Evaluating Methods to Rediscover Missing Web Pages from the Web Infrastructure (Full Paper)
Martin Klein and Michael L. Nelson
Abstract. Missing web pages (pages that return the 404 “Page Not Found” error) are part of the browsing experience. The manual use of search engines to rediscover missing pages can be frustrating and unsuccessful. We compare four automated methods for rediscovering web pages. We extract the page’s title, generate the page’s lexical signature (LS), query the bookmarking website for the page’s tags and generate a LS from the page’s link neighborhood. We use all methods to query Internet search engines and analyze their retrieval performance. Our results show that both LSs and titles perform fairly well with over 60% URIs returned top ranked from Yahoo. However, the combination of methods improves the retrieval performance. Considering the complexity of the LS generation, querying the title first and in case of insufficient results querying the LSs second is the preferable setup. This combination accounts for more than 75% top ranked URIs.

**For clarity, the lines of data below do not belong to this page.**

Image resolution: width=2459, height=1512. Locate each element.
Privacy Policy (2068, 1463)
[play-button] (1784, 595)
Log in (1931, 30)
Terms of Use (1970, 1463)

Search Behaviors in Different Task Types (Full Paper)
Jingjing Liu, Michael Cole, Chang Liu, Ralf Bierig, Jacek Gwizdka, Nick Belkin, Jun Zhang and Xiangmin Zhang
Abstract. Personalization of information retrieval tailors search towards individual users to meet their particular information needs by taking into account information about users and their contexts, often through implicit sources of evidence such as user behaviors. Task types have been shown to influence search behaviors including usefulness judgments. This paper reports on an investigation of user behaviors associated with different task types. Twenty-two undergraduate journalism students participated in a controlled lab experiment, each searching on four tasks which varied on four dimensions: complexity, task product, task goal and task level. Results indicate regular differences associated with different task characteristics in several search behaviors, including decision time (the time taken to decide whether a document is useful or not) and eye fixations. We suggest these behaviors can be used as implicit indicators of the user.s task type.

Exploiting Time-based Synonyms in Searching Document Archives (Full Paper)

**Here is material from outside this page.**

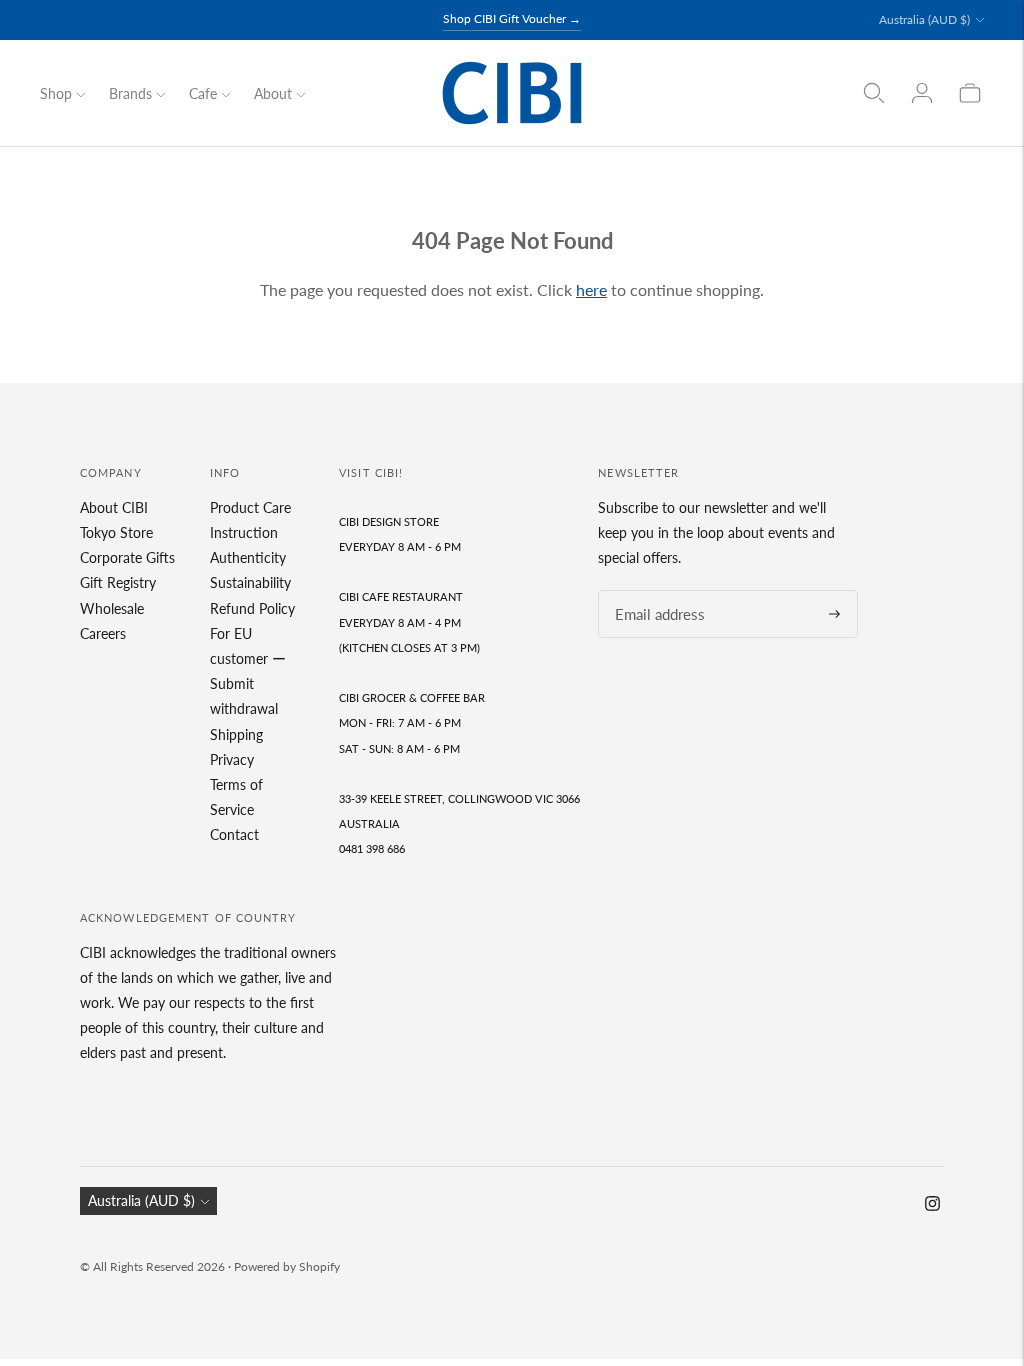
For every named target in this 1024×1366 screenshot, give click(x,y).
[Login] (922, 93)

Nattiya Kanhabua and Kjetil Norvag
Abstract. Recently a large number of easily accessible information resources have become available. In order to increase search quality, document creation time can be taken into account in order to increase precision, and query expansion of named entities can be employed in order to increase recall. A peculiarity of named entities compared to other vocabulary terms is that they are very dynamic in appearance. In this paper, we present an approach to extract synonyms of named entities over time from the whole history of Wikipedia. In addition, we will use their temporal patterns as a feature in ranking and classifying them into two types, i.e., time-independent or time-dependent. Time-independent synonyms are invariant to time, while time-dependent synonyms are relevant to a particular time period, i.e., the synonym relation changes over time. Further, we describe how to make use of both types of synonyms in order to increase the retrieval effectiveness (precision and recall), i.e., query expansion with time-independent synonyms for an ordinary search, and query expansion with time-dependent synonyms for a search wrt.\ temporal criteria. Finally, through an evaluation based on TREC collections we demonstrate how retrieval performance of queries consisting of named entity can be improved using our approach.